Fue como una invasión silenciosa, pero irrefrenable. Sobrevino de una manera banal. Me acordé de una tarde en el cine. Fuimos a ver una reposición de una famosísima película de Bertolucci. Nos pusimos en las butacas traseras con las manos entrelazadas. Ken empezó por abrazarme por los hombros y siguió acariciándome el cabello; luego nos besamos. Sus labios eran tibios y húmedos. Yo le fui introduciendo la lengua y lamiéndole el paladar. Él enroscó la suya en la mía y ambos estábamos muy cachondos. Llevó mi mano a su entrepierna; tenía una gran erección. Su polla estaba durísima. Noté su mano entrando por mi blusa y aprisionando mi pezón; atravesó el sujetador y lo elevó. Sus dedos iban de una a otra teta, apretando los pezones, que estaban completamente duros. Sentí mi sexo humedecerse. Le abrí la bragueta y lo empecé y a masturbar en la oscuridad de la sala. Fue muy rápido; Ken se fue con golpes de su verga ardiente. Llenó mi mano de leche espesa y mojó todo su calzoncillo, los pelos de su vello rizado y sus huevos. Yo podía oler la esencia del semen. Luego, me masturbé hasta correrme. Al terminar la película, fuimos al aseo. El pantalón de Ken mostraba una mancha redonda hasta el muslo derecho. Salimos del cine y me acompañó a casa. Así terminó la tarde de cine de una película con trasfondo de París.

De esta manera, al evocar la tarde, la intensa erección, la corrida de Ken y mi propio orgasmo, había alcanzado tal punto de excitación que estaba muy caliente.

Patrick, mi hermano pequeño, estaba frente a mí en el jardín. Tomábamos el sol de julio. Él llevaba un sombrero de paja y un short caqui. Yo estaba con una camiseta sin mangas y una faldita de lino gris. La mañana transcurría lánguida hasta que recreé la tarde de sexo con Ken.
El deseo me invadió irreprimible. Me deslicé ligeramente en el sillón, junté mis piernas y apreté mis muslos con naturalidad y disimulo. Miré a Patrick, cuyos ojos estaban cerrados. El sol iluminaba sus párpados.

Con un movimiento casi imperceptible de mis caderas, fui apretando y soltando los pliegues alrededor de mi almejita caliente. Sabía cómo hacerlo para que nadie se percatase; lo había hecho decenas de veces desde los cursos superiores y la Universidad.

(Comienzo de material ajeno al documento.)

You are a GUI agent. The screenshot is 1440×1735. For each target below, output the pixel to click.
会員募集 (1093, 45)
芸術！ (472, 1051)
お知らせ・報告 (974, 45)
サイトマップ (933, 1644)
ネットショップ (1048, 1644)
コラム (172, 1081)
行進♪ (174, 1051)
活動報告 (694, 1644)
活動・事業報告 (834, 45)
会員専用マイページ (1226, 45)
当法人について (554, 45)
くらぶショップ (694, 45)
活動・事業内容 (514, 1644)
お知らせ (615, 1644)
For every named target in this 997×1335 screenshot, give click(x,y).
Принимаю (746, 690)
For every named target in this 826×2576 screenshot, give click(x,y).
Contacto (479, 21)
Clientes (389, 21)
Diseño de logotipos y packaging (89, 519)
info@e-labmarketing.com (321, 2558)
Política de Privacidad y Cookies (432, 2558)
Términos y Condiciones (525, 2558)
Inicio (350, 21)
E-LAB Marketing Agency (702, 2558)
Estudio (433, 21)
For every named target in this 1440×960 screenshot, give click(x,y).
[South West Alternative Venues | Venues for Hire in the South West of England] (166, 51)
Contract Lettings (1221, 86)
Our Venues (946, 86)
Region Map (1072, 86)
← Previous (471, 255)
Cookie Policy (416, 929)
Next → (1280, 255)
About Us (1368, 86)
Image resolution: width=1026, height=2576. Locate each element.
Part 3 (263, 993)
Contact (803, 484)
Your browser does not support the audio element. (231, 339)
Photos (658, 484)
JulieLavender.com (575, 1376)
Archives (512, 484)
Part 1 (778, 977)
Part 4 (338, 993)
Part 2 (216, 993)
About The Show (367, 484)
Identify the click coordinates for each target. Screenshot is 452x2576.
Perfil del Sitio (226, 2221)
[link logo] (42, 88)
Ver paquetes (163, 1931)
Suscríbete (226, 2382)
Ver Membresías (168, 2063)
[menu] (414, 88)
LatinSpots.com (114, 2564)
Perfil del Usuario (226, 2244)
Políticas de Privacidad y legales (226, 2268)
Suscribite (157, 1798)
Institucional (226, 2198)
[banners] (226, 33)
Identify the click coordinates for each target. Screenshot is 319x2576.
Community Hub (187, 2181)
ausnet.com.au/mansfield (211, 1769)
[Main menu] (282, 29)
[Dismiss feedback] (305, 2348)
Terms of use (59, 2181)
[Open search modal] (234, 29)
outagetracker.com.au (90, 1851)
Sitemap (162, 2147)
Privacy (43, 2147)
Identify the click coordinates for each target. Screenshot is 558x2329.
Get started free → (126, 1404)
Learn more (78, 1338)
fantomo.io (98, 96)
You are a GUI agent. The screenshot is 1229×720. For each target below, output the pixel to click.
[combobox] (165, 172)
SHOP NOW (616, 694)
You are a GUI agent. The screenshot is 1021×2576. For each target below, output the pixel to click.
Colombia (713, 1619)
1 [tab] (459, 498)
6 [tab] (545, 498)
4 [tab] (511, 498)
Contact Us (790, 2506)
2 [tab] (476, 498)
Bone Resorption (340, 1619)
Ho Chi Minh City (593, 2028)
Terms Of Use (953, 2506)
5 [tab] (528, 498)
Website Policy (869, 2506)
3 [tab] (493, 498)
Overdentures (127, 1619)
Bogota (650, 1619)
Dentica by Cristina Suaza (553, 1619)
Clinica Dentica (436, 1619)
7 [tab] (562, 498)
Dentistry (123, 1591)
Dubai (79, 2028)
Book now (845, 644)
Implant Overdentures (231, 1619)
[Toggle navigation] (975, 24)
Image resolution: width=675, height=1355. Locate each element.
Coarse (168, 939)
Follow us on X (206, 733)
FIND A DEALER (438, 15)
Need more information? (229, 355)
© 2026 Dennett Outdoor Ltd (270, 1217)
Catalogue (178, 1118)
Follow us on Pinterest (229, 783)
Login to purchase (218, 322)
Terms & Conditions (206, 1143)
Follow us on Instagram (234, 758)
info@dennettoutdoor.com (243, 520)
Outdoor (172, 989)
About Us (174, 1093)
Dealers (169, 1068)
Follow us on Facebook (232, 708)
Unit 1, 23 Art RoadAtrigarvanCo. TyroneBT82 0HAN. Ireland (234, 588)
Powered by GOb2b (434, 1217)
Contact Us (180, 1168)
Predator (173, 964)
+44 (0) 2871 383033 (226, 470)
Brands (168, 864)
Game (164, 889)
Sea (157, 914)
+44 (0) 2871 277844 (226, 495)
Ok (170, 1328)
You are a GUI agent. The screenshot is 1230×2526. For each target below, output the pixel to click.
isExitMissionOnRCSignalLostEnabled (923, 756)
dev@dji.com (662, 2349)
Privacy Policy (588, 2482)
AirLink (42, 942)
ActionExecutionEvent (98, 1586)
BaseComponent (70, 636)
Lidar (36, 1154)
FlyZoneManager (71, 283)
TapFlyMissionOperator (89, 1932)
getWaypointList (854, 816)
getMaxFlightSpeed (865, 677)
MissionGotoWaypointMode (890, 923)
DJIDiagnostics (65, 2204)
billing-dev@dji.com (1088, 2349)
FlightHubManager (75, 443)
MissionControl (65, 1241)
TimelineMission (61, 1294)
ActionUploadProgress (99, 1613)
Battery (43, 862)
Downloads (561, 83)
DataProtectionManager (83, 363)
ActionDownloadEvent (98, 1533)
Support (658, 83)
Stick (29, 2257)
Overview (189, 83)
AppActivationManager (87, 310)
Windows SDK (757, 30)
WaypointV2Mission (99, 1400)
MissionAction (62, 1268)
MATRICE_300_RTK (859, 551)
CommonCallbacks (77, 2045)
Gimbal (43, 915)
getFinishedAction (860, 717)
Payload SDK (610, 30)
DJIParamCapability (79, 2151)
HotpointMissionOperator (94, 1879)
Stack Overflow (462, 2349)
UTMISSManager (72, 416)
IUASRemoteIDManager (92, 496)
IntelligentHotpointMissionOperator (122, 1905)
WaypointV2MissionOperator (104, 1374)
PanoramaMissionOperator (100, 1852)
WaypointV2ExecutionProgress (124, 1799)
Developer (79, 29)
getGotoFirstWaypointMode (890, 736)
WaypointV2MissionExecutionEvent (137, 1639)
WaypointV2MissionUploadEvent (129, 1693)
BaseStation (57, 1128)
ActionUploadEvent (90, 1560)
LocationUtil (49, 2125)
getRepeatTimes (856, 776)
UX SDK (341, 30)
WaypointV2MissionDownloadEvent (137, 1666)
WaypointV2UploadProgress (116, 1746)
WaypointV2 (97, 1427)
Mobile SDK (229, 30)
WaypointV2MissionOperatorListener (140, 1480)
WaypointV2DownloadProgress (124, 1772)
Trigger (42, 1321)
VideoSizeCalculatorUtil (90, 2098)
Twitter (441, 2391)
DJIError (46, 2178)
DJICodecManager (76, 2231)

Los muslos y las caderas se acompasaron rítmica y lentamente, muy lentamente, haciendo círculos que movían mi clítoris. Estaba muy mojada. Los muslos acariciaban el goloso caramelito entre los labios de mi famélico coño. Volví a echar un vistazo a mi hermano, que seguía imperturbable e inmóvil, con los brazos reposando en cada uno de los reposabrazos del sillón de madera.

Estaba alcanzado el clímax. Me costaba reprimir los jadeos y sentía el flujo manando en el tejido de mis braguitas. Con un gesto de apariencia casual me toque de pasada los pezones tiesos y bien marcados bajo la camiseta de tirantes...

Ya no pude más, el fuego vaginal se desparramó. Abrí los labios para exhalar el aire; mi corazón cabalgaba y tú e que enutur una tisecila para evitar gemir ante la oleada irreprimible de placer.

Apreté mis muslos y sentí los espasmos de mi conejito satisfecho y chorreante. Contuve el rugido de la ola de placer y pico a poco fui notando como en mi pecho se recuperaba el ritmo y la respiración volvía a la normalidad.

Tragué la saliva acumulada en la boca y me respaldé de nuevo en el sillón de jardín. Miré a mi hermano. Parecía dormido. Ajusté mi falda y de forja aparentemente descuidada metí la mano y palpé la braguita completamente mojada.

Me dominó una dulce somnolencia. Cuando mis ojos se iban cerrando se posaron en la entrepierna de Patrick y me sobresalté... vi que un gran bulto sobresalía en el pantalón: estaba completamente empalmado.